Японская песня "Сказка осенней ночи", только дважды слышанная им по радио, врезалась в память Гирина, как все, что сильно нравилось ему. Прижимая обе педали, он старался извлечь звуки, похожие на звенящие протяжные ноты кото и семисена. Они взлетали печальными сумеречными птицами, метались над темными водами молчаливых озер и замирали, удаляясь в безграничную ночь. Эта картина рисовалась Гирину в звуках песни и размеренном медленном аккомпанементе. Негромко подпевая мелодию, Гирин не заметил, как снова появилась Сима.

- Мне кажется, что я давно знала и любила это, - задумчиво сказала она. - Может быть, потому, что здесь звучит наша женская печаль.

- Почему именно женская? Мне кажется, что и мужская тоска тоже сюда подходит.

- Нет, это женская, - уверенно заявила Сима. - Потому что женщины страдают больше. Нет, я не имею в виду обычное рождение детей. Мы психологически более ответственны за жизнь, чем мужчины, и эта ответственность на всю жизнь, она не снимается, а усиливается с любовью, стократно возрастает с рождением ребенка. Нет, я не совсем...

- Совсем! Вы, оказывается, думаете так же, как и я, а я ведь немало лет...

В комнату вихрем влетела Рита, такая красная от возбуждения, что даже веснушки совершенно исчезли. С мальчишеской улыбкой девушка была так очаровательна, что Гирин невольно залюбовался ею, и Рита, заметив это, смутилась.

- Сима, роднуля, великий мой халиф, спасай визиря! Он погиб!

- Что такое? - встревожилась ее подруга. Рита в нерешительности посмотрела на Гирина, потом отчаянно тряхнула головой.

- Скажу все! Иван Родионович, он свой, поймет, а с тех пор, как вы... - Рита еще больше покраснела и внезапно выпалила: - Сима, я влюбилась!

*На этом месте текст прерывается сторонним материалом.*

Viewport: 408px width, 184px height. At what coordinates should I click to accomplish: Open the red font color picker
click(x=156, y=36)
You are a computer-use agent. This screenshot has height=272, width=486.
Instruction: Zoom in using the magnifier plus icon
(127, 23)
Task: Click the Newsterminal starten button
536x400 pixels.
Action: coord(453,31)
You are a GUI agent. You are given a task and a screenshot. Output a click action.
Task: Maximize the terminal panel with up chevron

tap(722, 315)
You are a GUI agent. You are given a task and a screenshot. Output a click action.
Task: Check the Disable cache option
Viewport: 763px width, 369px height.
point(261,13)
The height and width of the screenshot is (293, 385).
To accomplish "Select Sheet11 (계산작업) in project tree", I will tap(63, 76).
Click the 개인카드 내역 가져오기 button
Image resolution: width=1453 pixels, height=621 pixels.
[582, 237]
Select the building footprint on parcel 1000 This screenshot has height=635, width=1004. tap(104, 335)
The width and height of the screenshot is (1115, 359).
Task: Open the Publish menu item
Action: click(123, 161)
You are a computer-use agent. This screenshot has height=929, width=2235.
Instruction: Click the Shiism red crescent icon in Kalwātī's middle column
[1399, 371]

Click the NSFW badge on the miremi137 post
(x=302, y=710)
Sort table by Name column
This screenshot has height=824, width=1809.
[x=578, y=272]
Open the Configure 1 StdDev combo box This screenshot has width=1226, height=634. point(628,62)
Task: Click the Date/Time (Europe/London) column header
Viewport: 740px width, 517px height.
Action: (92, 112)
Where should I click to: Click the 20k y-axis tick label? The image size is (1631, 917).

- Зачем же трагический тон? Могу только поцеловать тебя и сказать: наконец-то!

- Ой, халиф, все очень скверно! Он иностранец и вообще мне не нравится!

- Опомнись, Маргарита! Что ты городишь! Влюбилась, а не нравится? Когда это случилось?

- Совсем на днях, и с тех пор я точно под гнетом. Когда мы вместе, стоит ему посмотреть, и я вся во власти его силы. Кажется, прикажи он, и я кошкой подползу и буду тереться о его ноги. Ужасно, так еще у меня не было. И главное, я еще не знаю, полюбила ли, а уже нет радости. Теперь понимаю то, что прежде казалось сантиментами. И я готова о всем забыть и боюсь его, боюсь сделать какую-нибудь ошибку, неверный жест, не то слово. Он ласково улыбается, а изнутри его точно смотрят недобрые глаза и следят, следят!

- Как-то нехорошо, девочка. Не понимаю. Кто он?

- Не скажу! Голова идет кругом. Вот так! - Рита бешено закружилась перед зеркалом, остановилась, притихла и села на винтовой стул перед пианино.

Сима и Гирин молча наблюдали за ней. Рита медленно коснулась рукой клавиш, взяла несколько нот и вдруг заиграла красивую тревожную мелодию, никогда не слышанную прежде Гириным. Он вопросительно посмотрел на Симу.

Тянется дорога, дорога, дорога,

Катятся колеса в веселую даль...

Что ж тогда на сердце такая тревога,

Что ж тогда на сердце такая печаль!

- Песенка шофера из бразильского кинофильма, - шепнула Сима.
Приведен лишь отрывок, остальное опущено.